◆ **ASSIGNMENT**
Copy nothing but the lines from the one containing "1280x685 pixels." through the last line of the records, repeated exactly and without pictures.

EXTRACTED RECORDS section start

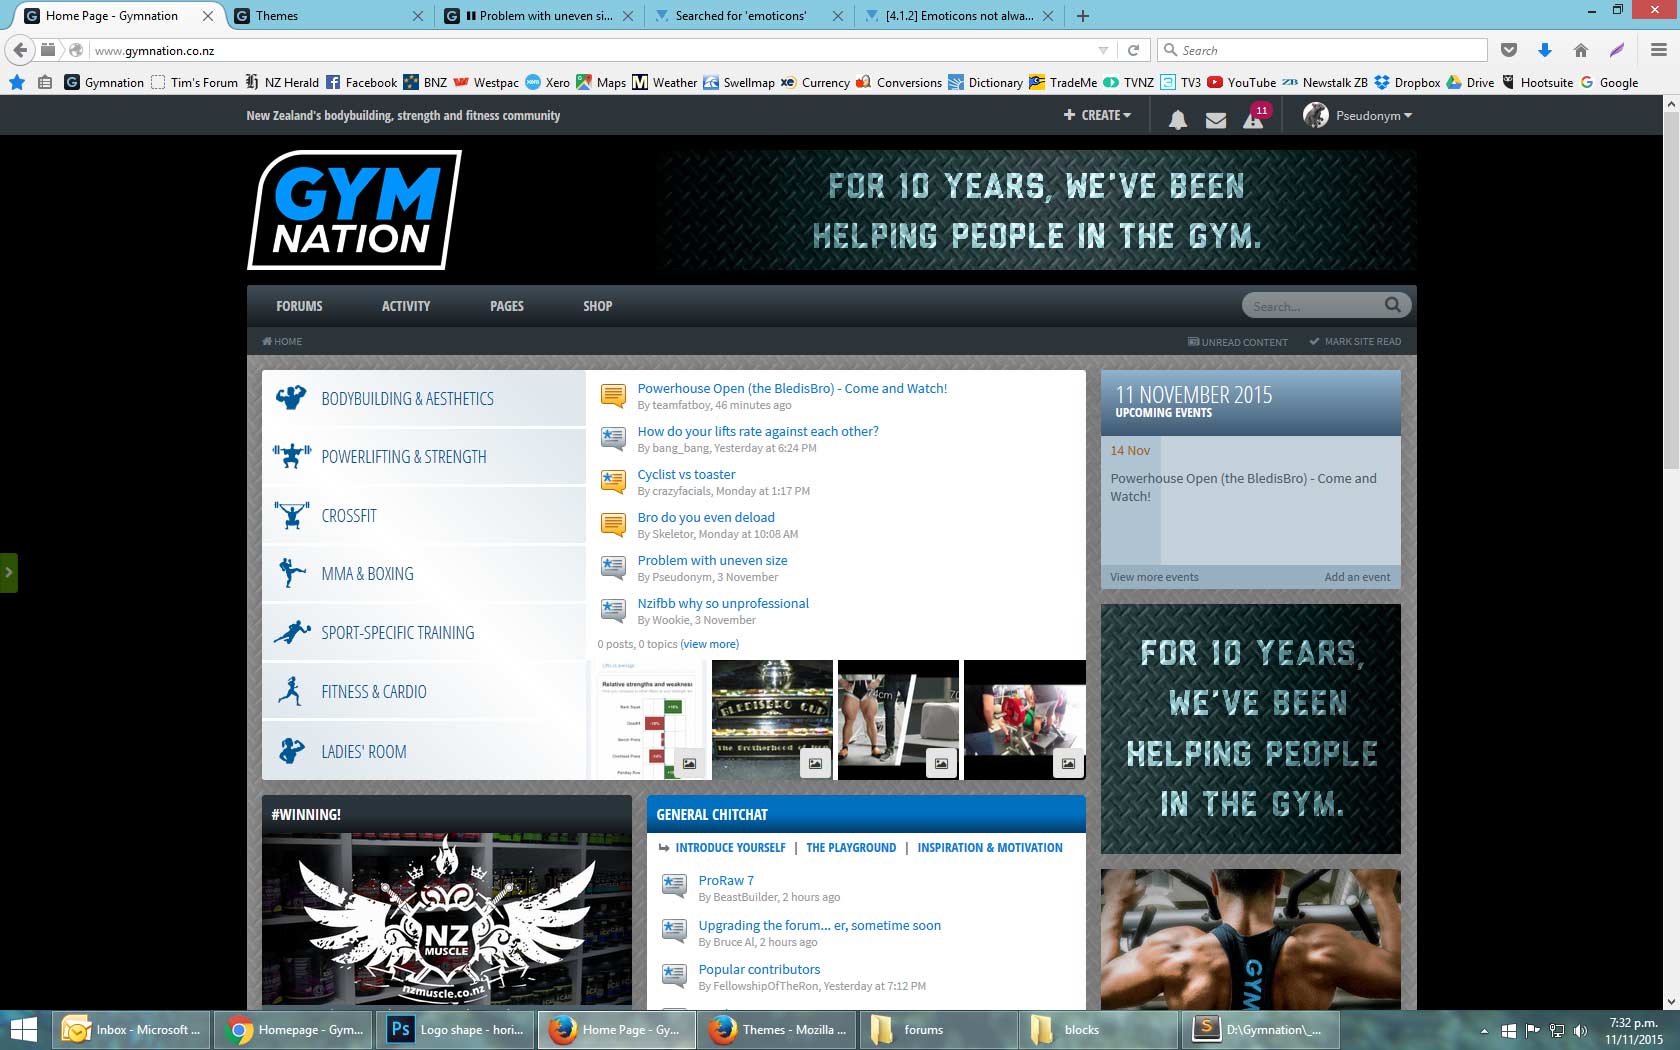Open the messages envelope icon
Image resolution: width=1680 pixels, height=1050 pixels.
pyautogui.click(x=1216, y=120)
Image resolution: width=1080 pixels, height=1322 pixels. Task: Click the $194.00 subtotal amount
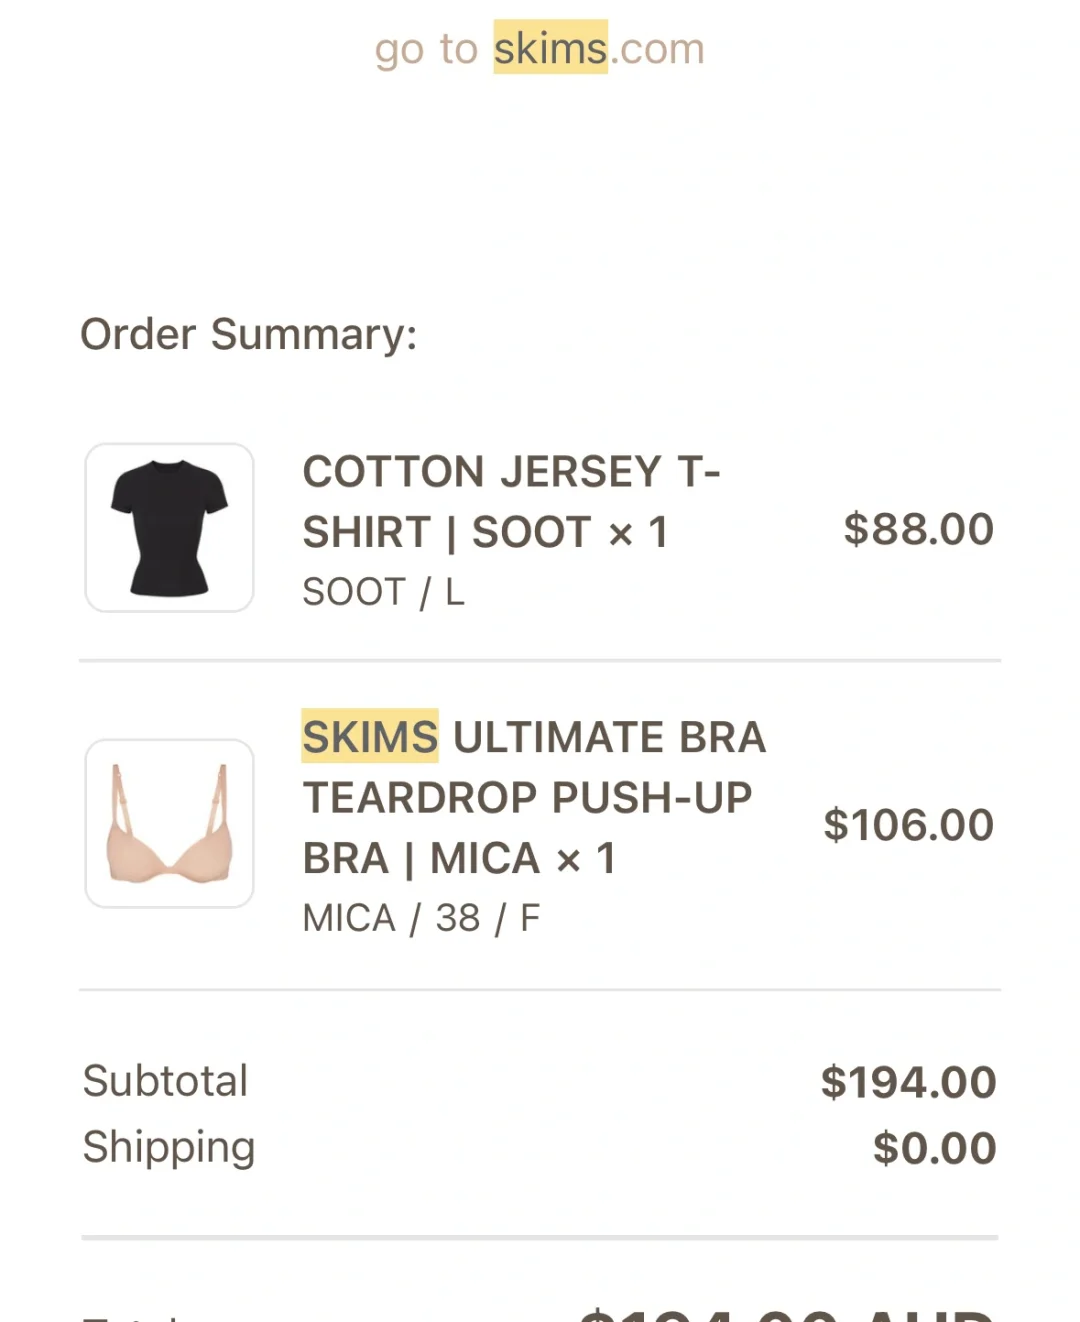908,1082
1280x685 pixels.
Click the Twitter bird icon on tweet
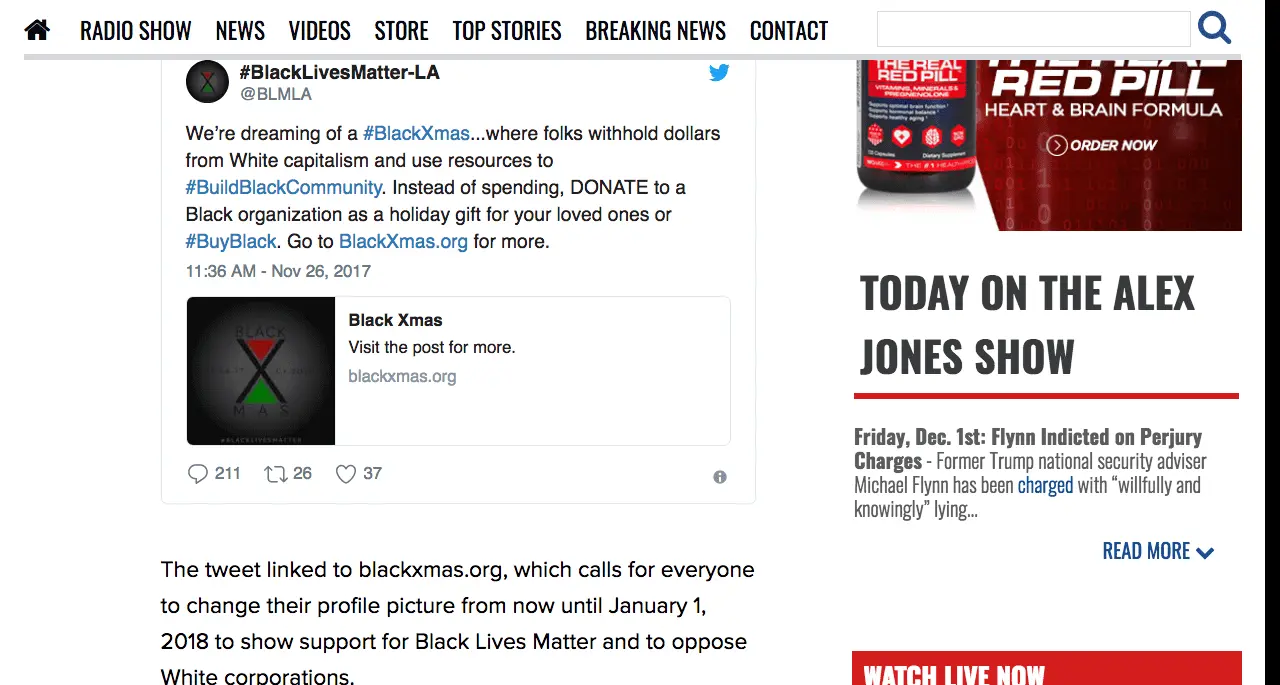point(719,73)
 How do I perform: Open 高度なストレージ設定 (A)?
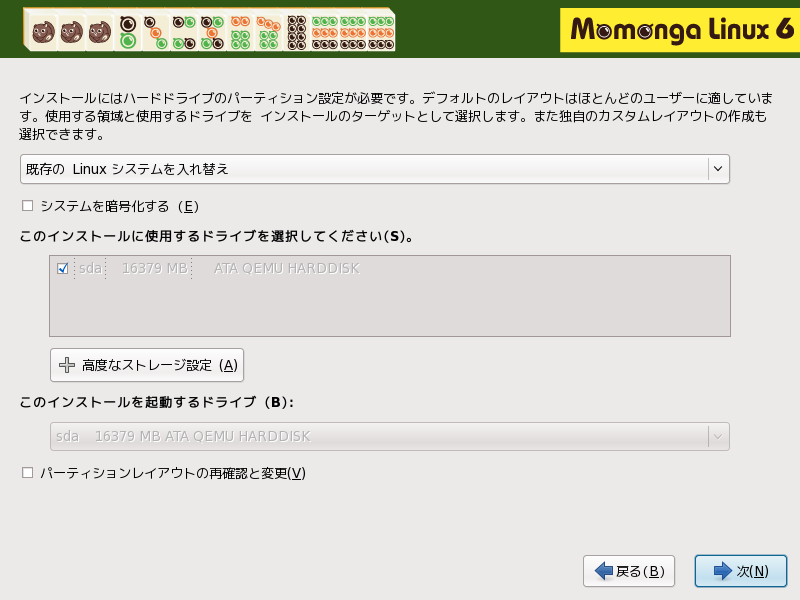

EXTRACTED RECORDS section end

◆ **SOLUTION BELOW**
1280x685 pixels.
Click the Twitter bird icon on tweet
point(719,73)
 How do I perform: Open 高度なストレージ設定 (A)?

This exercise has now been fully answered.